* Set problem
Reproduce the material from its first line through the line containing "click(x=290, y=146)", inclusive, switching "computer-use agent" to "desktop agent" and leaving everything else unchanged.

* Data records

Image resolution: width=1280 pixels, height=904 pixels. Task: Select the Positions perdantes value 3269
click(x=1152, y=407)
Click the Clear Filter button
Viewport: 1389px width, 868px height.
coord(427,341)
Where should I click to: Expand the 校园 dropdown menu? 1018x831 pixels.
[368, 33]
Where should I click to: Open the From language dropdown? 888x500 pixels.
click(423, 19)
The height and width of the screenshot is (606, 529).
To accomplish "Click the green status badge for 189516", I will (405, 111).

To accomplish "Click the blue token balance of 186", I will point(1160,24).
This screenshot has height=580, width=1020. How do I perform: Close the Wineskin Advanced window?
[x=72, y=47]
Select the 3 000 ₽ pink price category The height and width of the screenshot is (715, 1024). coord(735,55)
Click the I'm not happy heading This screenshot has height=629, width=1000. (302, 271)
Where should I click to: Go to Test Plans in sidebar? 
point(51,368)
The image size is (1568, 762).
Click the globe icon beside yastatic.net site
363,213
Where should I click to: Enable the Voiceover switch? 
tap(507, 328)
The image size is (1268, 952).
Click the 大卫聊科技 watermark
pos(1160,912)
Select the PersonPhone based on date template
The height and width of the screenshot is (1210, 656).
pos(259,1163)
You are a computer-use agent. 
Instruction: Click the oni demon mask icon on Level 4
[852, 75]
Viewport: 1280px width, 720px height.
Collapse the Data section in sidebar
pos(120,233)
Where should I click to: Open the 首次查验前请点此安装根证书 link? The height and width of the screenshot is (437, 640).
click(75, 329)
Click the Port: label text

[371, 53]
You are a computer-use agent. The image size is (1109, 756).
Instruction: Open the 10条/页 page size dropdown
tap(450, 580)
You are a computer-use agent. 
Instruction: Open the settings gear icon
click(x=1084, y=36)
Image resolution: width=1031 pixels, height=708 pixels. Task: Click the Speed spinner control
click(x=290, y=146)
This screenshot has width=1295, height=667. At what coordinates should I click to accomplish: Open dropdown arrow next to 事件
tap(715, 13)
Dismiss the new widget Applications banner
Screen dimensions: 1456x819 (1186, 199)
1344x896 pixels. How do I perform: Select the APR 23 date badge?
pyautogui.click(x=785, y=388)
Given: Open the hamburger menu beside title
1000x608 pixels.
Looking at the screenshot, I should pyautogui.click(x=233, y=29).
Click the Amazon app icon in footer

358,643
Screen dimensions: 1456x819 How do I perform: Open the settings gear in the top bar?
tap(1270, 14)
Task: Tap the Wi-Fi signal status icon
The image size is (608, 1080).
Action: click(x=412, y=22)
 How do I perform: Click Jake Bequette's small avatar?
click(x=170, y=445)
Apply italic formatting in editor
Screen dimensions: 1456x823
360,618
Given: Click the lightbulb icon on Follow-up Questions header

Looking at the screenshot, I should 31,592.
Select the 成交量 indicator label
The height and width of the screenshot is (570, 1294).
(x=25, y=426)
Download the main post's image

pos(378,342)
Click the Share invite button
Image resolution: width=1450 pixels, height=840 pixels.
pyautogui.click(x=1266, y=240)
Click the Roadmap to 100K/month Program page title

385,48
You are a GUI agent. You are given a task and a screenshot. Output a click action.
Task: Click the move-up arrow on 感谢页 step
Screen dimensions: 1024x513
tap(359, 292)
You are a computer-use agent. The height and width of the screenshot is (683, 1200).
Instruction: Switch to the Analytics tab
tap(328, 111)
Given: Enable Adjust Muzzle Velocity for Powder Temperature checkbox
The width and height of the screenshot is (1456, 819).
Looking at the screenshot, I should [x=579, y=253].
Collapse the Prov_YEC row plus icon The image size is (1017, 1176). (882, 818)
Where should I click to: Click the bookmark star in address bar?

* Result
Image resolution: width=1280 pixels, height=904 pixels. Task: Select the Positions perdantes value 3269
click(x=1152, y=407)
Click the Clear Filter button
Viewport: 1389px width, 868px height.
coord(427,341)
Where should I click to: Expand the 校园 dropdown menu? 1018x831 pixels.
[368, 33]
Where should I click to: Open the From language dropdown? 888x500 pixels.
click(423, 19)
The height and width of the screenshot is (606, 529).
To accomplish "Click the green status badge for 189516", I will (405, 111).

To accomplish "Click the blue token balance of 186", I will point(1160,24).
This screenshot has height=580, width=1020. How do I perform: Close the Wineskin Advanced window?
[x=72, y=47]
Select the 3 000 ₽ pink price category The height and width of the screenshot is (715, 1024). coord(735,55)
Click the I'm not happy heading This screenshot has height=629, width=1000. (302, 271)
Where should I click to: Go to Test Plans in sidebar? 
point(51,368)
The image size is (1568, 762).
Click the globe icon beside yastatic.net site
363,213
Where should I click to: Enable the Voiceover switch? 
tap(507, 328)
The image size is (1268, 952).
Click the 大卫聊科技 watermark
pos(1160,912)
Select the PersonPhone based on date template
The height and width of the screenshot is (1210, 656).
pos(259,1163)
You are a desktop agent. 
Instruction: Click the oni demon mask icon on Level 4
[852, 75]
Viewport: 1280px width, 720px height.
Collapse the Data section in sidebar
pos(120,233)
Where should I click to: Open the 首次查验前请点此安装根证书 link? The height and width of the screenshot is (437, 640).
click(75, 329)
Click the Port: label text

[371, 53]
You are a desktop agent. The image size is (1109, 756).
Instruction: Open the 10条/页 page size dropdown
tap(450, 580)
You are a desktop agent. 
Instruction: Open the settings gear icon
click(x=1084, y=36)
Image resolution: width=1031 pixels, height=708 pixels. Task: Click the Speed spinner control
click(x=290, y=146)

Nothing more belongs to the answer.